Concerned that not enough Americans are lining up to get jabbed, new incentives are being suggested: cash payments and the loosening of mask and social-distancing edicts.
Confirming that the flood of “reassuring public service announcements about the vaccine’s safety and effectiveness” has not been working to the level anticipated, The New York Times reported on 4 May that “people are realizing that it will take more than just information to sway the hesitant” and “roughly a third of the unvaccinated population said a cash payment would make them more likely to get a shot.”
But this is America, where money talks, so it’s not surprising that The New York Times cites a survey by the U.C.L.A. COVID-19 Health and Politics Project showing “roughly a third of the unvaccinated population said a cash payment would make them more likely to get a shot.”
Governors and municipalities are following up with incentive campaigns. As the Financial Times reported on 6 May:
“The state of Maryland said it would hand out $100 to fully vaccinated state employees and penalize those who refuse to get a booster jab if health agencies recommend one.”
In the city of Detroit, anyone who drives someone to get their vaccine can get a $50 prepaid debit card.
American Airlines gives its employees an extra day off and $50 in points.
Amazon is offering fully vaccinated frontline workers $80.
The Abraham Lincoln Presidential Library is offering free tickets with proof of vaccination.
Last Friday, The New York Times reported the expanding list of corporate incentives including Olive Garden restaurants offering two hours pay for each dose and Target offering a $5 coupon to customers and employees who get vaccinated at a CVS pharmacy location in a Target store.
Booze & Cars
New Jersey Governor Phil Murphy tweeted on 3 May:
“We’re launching our ‘Shot and a Beer’ program to encourage eligible New Jerseyans ages 21+ to get vaccinated. Any New Jerseyan who gets their first vaccine dose in the month of May and takes their vaccination card to a participating brewery will receive a free beer.”

++++++++++++++++++++

WORK INSTRUCTIONS:
1) In the article on vaccine incentives, what is Amazon offering its fully vaccinated frontline workers?
2) Extend the article on vaccine incentives, beginning right after its last sentence.
The records after this point are separate material, unrelated to the article on vaccine incentives.

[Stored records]

++++++++++++++++++++

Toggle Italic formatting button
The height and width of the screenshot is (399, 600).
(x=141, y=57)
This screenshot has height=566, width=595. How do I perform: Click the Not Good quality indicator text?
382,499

++++++++++++++++++++

TASK ANSWERS:
1) $80.

2)
For those more interested in cannabis than booze, in a number of states, there’s a get-vaxxed project called “Joints for Jabs.”
A 6 May Washington Post article writes, “In New York City, the AIDS activism group ACT UP NY has held two Joints for Jabs events and is planning another for the city’s third annual Queer Liberation March in late June.”
In Memphis, people who get vaccinated can enter their names in a raffle, with the victor getting to choose from a range of rides that includes a Chevrolet Camaro and a Nissan Altima.
But, as The New York Times notes, even with the extra incentives of cash, prizes, and potential relaxation of mask and social distancing mandates, “Still, a quarter of the unvaccinated say they just don’t trust the government’s motives, and 14 percent say COVID-19 is not a threat to them. These people will be harder to convince.”
TRENDPOST: It’s important to note the underlying agenda of The New York Times phrase “it will take more than just information to sway the hesitant.” This implies the “information” was encouraging but not enough to persuade.
This ignores that many who are hesitant are so because of some of the “information,” such as deadly blood clots and other serious reactions and the fact that the never-before-tried mRNA vaccines went through a shortened safety trial period. Also, with 98 percent of people at minimum recovering after testing positive for the virus, there is hesitancy to line up for the jab.